Kegagalan Elektoral PPP Dalam Pemilu 2024 : Analisis Propaganda Politik Dan Pemasaran Berdasarkan Citra Partai Dan Demografi Pemilih Kusnadi, Kusnadi; Arifin, Miftahol; Syahrullah, Ahmad
Transparansi : Jurnal Ilmiah Ilmu Administrasi Vol. 8 No. 1: Juni 2025
Publisher : Institut Ilmu Sosial dan Manajemen STIAMI

Show Abstract | Download Original | Original Source | Check in Google Scholar | DOI: 10.31334/transparansi.v8i1.4794

Abstract

The United Development Party (PPP), as one of the oldest Islamic parties in Indonesia, experienced electoral failure in the 2024 Election by failing to pass the 4% parliamentary threshold, only winning 3.87% of the national vote.

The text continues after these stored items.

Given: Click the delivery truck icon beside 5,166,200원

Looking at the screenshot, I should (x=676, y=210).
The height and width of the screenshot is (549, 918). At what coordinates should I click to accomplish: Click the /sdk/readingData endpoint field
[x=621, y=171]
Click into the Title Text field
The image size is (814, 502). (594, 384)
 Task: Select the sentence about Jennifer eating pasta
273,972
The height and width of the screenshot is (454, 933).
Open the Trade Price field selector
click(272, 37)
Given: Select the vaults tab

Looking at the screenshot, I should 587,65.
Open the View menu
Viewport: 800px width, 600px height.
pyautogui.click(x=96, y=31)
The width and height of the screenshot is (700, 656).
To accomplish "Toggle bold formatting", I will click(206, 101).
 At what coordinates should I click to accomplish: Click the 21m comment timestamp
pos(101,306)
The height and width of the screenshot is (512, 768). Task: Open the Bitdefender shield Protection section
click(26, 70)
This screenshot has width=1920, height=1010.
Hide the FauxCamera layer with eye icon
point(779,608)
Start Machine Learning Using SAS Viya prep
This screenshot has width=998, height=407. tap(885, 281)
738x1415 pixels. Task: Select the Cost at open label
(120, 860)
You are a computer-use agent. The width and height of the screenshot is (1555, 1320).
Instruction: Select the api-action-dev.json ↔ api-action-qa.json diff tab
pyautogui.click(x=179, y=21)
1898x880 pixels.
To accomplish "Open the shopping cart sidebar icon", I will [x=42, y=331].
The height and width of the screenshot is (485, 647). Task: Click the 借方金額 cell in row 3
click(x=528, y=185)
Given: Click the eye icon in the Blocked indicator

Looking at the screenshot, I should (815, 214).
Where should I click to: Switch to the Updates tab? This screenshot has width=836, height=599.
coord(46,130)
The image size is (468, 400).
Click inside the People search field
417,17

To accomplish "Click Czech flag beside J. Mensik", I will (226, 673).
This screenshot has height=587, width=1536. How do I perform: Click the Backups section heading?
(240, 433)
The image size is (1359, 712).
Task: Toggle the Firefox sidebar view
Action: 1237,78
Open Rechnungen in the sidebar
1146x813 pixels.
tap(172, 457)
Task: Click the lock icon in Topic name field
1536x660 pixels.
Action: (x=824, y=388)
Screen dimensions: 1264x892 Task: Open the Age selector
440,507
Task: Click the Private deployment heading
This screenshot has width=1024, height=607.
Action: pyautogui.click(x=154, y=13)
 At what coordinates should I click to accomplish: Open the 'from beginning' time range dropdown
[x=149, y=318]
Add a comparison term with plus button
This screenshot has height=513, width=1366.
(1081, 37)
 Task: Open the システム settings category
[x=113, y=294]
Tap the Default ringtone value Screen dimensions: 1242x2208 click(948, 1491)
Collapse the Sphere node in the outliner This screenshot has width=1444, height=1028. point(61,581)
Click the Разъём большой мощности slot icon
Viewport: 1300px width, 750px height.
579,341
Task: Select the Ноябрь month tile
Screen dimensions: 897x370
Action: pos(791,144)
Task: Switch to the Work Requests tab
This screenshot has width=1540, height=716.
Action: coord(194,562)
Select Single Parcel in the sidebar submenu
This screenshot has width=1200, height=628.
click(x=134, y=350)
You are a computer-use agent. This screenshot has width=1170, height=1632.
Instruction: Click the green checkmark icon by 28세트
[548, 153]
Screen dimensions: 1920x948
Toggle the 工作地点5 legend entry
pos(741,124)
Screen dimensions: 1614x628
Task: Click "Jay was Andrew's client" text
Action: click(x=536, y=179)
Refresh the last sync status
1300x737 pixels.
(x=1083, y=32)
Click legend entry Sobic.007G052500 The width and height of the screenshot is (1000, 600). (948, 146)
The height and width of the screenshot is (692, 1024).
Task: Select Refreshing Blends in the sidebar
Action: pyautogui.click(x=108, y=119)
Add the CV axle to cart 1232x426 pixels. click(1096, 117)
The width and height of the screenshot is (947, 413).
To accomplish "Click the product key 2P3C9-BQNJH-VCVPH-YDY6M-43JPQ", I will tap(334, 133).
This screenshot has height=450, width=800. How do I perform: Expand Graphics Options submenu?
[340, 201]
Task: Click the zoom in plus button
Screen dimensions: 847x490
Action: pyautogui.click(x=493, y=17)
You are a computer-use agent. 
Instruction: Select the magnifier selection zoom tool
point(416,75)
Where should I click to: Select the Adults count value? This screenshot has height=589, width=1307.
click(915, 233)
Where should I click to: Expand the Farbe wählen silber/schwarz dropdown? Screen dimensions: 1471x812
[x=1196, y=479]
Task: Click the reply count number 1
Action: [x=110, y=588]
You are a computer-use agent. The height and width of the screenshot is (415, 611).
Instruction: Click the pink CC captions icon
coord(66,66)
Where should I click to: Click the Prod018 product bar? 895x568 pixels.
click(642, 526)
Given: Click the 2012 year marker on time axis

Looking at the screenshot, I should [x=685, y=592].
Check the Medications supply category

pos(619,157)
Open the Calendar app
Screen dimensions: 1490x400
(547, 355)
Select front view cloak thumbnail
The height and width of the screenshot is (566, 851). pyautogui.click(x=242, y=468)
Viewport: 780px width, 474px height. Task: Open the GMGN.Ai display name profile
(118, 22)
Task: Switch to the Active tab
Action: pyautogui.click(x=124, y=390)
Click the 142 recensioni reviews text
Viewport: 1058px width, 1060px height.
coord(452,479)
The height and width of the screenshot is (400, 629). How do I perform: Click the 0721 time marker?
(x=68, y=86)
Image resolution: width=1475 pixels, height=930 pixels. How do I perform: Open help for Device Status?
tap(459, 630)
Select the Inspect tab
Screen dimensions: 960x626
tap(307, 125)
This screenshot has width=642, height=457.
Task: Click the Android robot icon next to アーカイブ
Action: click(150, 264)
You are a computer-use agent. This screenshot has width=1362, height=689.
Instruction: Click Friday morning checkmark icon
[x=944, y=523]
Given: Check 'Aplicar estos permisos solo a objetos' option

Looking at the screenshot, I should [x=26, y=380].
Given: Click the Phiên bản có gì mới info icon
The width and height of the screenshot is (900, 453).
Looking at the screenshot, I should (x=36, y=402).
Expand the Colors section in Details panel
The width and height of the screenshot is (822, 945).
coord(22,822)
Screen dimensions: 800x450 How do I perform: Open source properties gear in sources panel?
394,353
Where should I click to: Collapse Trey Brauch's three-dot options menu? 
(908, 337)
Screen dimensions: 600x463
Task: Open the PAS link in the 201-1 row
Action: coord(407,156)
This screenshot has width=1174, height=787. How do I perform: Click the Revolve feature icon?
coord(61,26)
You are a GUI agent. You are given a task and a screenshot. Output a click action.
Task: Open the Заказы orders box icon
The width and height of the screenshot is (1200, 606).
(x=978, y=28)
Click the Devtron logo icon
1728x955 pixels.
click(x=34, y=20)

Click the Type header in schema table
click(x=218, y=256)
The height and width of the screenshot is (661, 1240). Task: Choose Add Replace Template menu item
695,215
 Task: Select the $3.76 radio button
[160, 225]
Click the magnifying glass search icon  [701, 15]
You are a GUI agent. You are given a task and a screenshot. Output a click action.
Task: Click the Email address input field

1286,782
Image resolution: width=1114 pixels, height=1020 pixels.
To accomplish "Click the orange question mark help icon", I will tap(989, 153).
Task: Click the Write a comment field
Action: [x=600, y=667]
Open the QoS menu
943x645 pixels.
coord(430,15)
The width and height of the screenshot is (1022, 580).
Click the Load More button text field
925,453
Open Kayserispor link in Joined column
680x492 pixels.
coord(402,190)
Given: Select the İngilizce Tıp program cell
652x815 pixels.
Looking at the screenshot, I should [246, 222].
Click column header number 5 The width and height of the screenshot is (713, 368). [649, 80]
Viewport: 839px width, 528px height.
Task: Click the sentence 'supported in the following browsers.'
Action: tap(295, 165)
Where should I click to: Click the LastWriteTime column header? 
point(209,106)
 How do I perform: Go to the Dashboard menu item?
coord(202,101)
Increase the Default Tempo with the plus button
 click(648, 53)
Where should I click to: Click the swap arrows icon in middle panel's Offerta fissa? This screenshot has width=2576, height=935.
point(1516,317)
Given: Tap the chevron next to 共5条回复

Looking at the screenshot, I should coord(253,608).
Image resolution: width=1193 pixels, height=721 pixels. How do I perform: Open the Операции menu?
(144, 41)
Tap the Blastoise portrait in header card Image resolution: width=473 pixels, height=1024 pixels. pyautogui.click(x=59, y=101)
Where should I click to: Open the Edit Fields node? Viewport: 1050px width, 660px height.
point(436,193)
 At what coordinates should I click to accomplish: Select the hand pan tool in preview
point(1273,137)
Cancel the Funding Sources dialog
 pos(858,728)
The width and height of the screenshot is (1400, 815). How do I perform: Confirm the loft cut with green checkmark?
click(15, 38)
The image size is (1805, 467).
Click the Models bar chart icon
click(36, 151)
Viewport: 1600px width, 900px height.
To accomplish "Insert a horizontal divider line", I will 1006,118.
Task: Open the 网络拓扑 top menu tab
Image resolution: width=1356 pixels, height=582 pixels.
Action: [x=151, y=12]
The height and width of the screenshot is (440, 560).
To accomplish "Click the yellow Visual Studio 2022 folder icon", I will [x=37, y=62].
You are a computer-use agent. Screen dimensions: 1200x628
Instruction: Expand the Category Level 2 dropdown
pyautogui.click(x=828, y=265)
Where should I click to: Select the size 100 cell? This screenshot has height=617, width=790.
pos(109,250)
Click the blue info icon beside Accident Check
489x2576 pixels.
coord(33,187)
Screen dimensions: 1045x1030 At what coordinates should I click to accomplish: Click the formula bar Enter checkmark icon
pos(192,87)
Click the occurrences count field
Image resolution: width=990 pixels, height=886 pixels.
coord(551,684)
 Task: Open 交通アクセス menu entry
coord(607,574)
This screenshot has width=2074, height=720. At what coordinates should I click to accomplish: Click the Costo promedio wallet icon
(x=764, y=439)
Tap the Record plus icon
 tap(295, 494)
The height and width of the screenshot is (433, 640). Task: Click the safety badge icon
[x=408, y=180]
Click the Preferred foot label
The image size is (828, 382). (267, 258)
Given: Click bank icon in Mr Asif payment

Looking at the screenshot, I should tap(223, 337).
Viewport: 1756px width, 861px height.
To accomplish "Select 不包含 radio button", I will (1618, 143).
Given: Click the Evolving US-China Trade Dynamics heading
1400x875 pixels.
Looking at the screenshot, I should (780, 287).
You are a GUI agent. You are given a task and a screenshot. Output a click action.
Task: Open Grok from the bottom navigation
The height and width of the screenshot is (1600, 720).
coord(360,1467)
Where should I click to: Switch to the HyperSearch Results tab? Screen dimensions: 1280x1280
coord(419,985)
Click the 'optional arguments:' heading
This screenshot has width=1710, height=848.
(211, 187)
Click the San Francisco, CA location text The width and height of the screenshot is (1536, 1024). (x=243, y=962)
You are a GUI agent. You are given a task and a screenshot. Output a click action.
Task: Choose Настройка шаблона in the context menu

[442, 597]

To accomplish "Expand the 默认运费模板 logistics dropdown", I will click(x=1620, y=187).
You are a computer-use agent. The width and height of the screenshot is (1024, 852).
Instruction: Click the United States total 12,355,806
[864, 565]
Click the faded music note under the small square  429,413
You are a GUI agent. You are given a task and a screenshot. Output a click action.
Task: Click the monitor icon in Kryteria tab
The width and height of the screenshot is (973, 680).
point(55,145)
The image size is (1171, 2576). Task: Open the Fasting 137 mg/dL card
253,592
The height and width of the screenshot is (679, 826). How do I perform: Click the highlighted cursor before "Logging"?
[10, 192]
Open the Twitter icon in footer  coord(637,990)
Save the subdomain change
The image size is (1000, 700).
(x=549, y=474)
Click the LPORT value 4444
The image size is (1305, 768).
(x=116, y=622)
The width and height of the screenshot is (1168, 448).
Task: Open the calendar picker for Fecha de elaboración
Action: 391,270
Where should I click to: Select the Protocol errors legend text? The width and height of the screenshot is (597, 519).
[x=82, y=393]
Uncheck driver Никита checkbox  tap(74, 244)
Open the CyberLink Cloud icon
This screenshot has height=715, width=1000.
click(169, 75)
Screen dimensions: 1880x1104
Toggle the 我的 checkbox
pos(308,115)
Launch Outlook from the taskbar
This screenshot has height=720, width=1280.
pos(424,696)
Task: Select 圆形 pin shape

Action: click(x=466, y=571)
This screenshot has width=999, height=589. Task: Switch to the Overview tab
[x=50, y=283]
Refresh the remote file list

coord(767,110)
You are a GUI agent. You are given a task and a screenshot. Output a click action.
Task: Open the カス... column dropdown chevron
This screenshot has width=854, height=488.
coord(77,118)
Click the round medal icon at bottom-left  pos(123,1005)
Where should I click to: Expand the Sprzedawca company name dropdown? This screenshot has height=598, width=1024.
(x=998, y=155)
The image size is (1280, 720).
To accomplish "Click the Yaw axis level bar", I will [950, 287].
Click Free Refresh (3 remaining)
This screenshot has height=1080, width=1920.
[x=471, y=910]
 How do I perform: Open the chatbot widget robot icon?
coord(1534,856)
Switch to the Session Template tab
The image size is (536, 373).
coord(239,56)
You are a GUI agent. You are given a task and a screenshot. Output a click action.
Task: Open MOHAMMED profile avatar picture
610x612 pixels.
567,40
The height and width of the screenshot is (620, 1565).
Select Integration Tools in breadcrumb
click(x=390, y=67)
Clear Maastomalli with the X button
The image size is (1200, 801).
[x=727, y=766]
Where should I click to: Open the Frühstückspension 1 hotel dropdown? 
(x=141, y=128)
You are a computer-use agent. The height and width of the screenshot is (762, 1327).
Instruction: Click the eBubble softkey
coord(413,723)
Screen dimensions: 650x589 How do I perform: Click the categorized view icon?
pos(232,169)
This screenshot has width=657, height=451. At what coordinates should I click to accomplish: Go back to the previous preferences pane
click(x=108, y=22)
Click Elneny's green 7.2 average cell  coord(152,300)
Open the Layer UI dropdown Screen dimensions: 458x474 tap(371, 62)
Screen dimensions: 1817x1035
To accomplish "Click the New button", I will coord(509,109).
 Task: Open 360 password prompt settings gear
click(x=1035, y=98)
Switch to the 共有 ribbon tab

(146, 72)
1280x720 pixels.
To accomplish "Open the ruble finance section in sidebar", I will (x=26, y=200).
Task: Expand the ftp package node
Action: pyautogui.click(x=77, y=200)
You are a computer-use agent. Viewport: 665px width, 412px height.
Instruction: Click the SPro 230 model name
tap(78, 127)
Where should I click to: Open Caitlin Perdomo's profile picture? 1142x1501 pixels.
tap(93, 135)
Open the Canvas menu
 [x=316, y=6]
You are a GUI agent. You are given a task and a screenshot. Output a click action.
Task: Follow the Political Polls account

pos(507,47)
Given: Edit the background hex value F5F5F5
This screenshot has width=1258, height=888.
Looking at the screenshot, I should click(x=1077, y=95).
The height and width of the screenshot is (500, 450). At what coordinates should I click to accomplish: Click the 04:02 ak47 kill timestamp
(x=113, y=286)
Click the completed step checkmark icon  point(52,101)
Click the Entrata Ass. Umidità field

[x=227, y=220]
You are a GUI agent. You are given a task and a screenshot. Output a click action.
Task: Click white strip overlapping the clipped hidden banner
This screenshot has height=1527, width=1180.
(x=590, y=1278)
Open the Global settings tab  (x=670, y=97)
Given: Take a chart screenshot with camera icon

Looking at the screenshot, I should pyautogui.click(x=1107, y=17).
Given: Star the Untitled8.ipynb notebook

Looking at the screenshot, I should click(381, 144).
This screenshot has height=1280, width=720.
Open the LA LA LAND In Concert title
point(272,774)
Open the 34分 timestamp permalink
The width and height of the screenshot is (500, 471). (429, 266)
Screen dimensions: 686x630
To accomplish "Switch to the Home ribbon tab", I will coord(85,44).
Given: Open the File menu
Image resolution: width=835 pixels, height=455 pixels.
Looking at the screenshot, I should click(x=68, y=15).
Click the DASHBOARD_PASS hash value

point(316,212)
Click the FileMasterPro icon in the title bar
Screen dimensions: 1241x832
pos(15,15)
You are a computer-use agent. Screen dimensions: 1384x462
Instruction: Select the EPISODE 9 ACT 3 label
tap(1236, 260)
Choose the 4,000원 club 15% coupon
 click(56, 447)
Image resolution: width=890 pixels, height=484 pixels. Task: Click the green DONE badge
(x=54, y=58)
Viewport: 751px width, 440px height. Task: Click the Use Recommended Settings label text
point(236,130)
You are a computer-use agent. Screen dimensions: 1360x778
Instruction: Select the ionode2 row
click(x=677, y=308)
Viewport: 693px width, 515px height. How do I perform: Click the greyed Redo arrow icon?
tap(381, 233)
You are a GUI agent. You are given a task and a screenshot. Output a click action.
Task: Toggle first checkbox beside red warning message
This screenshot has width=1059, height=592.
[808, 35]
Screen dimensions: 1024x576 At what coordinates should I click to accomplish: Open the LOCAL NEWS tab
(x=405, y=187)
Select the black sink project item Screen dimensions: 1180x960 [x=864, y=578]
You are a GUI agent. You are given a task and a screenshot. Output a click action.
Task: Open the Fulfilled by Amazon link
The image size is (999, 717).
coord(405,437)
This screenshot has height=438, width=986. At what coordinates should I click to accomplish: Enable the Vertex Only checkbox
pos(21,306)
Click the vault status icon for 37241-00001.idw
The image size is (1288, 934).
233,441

This study aims to analyze the factors of PPP's failure by focusing on two main aspects: political propaganda and image marketing (political branding). A qualitative approach with case studies is used to examine the mismatch between PPP's traditional image and the demographic characteristics of young voters who dominate the election. The findings show that PPP's failure was triggered by the party's inability to adapt its political communication strategy to social and technological changes. PPP still relies on classical religious symbolism and conventional campaigns that are ineffective in reaching millennial and Gen Z voters who are more critical, pragmatic, and digital-oriented. Weak digital marketing, the absence of young figures, internal conflicts, and the lack of synchronization of ideological narratives with contemporary issues such as the digital economy and social justice have also worsened the party's political performance. The conclusion of this study emphasizes the need for structural reform, ideological rebranding, and adaptation of communication strategies to restore PPP's political relevance amidst the ever-changing landscape of digital democracy.